Vous savez ce que c'est quand on a vu un joli modèle, on tricote, on tricote, ça monte plus ou moins vite et quand toutes les pièces sont finies, pfff il faut assembler tout ça. C'est justement le pfff qui pose problème (on en reparlera prochainement sur ce blog, glups).
J'avais repéré ce gilet tout mignon dans le MCI numéro 73 (création La Droguerie).

La-Droguerie

 

Mais je ne me suis pas lancée, à cause du pfff.
Mais ça c'était avant. Non pas avant, mais avant l'arrivée fulgurante des modèles de tricot en provenance des pays anglophones, tricotés du haut en bas, technique appelée top-down. A l'envers donc, mais pas besoin de mettre la tête en bas.

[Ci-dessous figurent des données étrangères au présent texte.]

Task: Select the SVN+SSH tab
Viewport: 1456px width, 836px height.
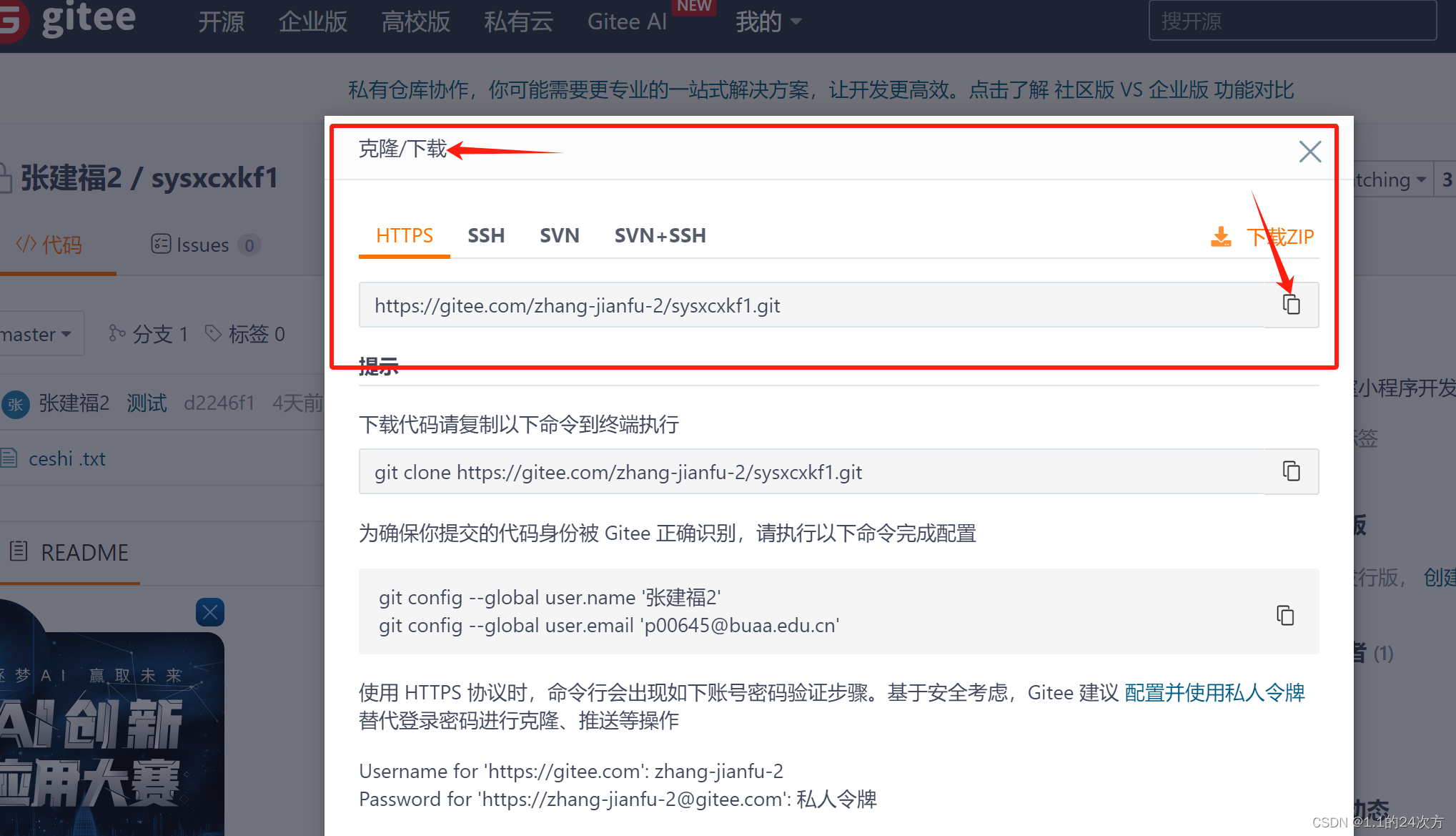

Impeccable pour ce genre de modèle avec des emmanchures raglan! Il n'y avait plus qu'à le calculer en top-down. Facile, avec les mesures de l'échantillon, 1 carreau = 1 maille (horizontalement) ou 1 rang (verticalement). Et on retourne le papier pour transformer les diminutions en augmentations et inversement.

2013_08_17_27

 

Ce qui donne presque le résultat attendu.

2013_08_17_25

 

Je dis presque, parce que les augmentations ne sont pas aussi discrètes que des diminutions, que ce soit pour l'effet cintré

2013_08_17_18

 

ou pour les raglans.

2013_08_17_14

 

Biais fait maison, dans le même tissu que ma robe à empiècement cache-cœur, pour une veste de la même couleur, si ça c'est pas réfléchi!

2013_08_17_17

 

Bon la robe est passée en machine avec un produit blanchissant un peu trop efficace, les couleurs ont pâli mais sont encore visibles. Mais la catastrophe (encore une catastrophe de lavage!) c'est la petite dentelle qui est complètement décolorée.

2013_08_17_21

 

Ça m'apprendra à acheter de la dentelle mécanique, je vous l'avais bien dit. Mais je n'ai pas dit mon dernier mot, Jean-Pierre.